*DATA PROVIDED:*
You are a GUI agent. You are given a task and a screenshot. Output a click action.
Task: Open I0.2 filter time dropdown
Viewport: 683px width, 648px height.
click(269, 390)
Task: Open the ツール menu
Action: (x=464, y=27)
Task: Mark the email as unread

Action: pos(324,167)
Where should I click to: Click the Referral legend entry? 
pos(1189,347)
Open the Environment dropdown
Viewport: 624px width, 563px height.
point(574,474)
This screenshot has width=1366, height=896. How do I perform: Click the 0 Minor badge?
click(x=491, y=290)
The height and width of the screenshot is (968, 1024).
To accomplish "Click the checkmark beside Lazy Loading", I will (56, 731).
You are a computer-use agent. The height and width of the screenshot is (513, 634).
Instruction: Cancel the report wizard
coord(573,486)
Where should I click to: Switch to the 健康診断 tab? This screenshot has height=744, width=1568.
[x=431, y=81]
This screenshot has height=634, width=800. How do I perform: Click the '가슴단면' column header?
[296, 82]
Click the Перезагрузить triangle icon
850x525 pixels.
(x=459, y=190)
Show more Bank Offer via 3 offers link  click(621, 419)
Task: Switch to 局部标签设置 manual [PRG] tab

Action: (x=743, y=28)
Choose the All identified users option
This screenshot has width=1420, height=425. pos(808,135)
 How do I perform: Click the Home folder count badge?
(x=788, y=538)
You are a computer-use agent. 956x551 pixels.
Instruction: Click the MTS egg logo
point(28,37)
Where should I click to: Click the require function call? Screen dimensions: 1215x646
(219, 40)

*REQUIRED WORK:* Render everything from the row containing "Where should I click to: Click the require" down to the last row as a numbered list, omitting blank lines.

*FINAL RESULT:*
1. Where should I click to: Click the require function call? Screen dimensions: 1215x646
2. (219, 40)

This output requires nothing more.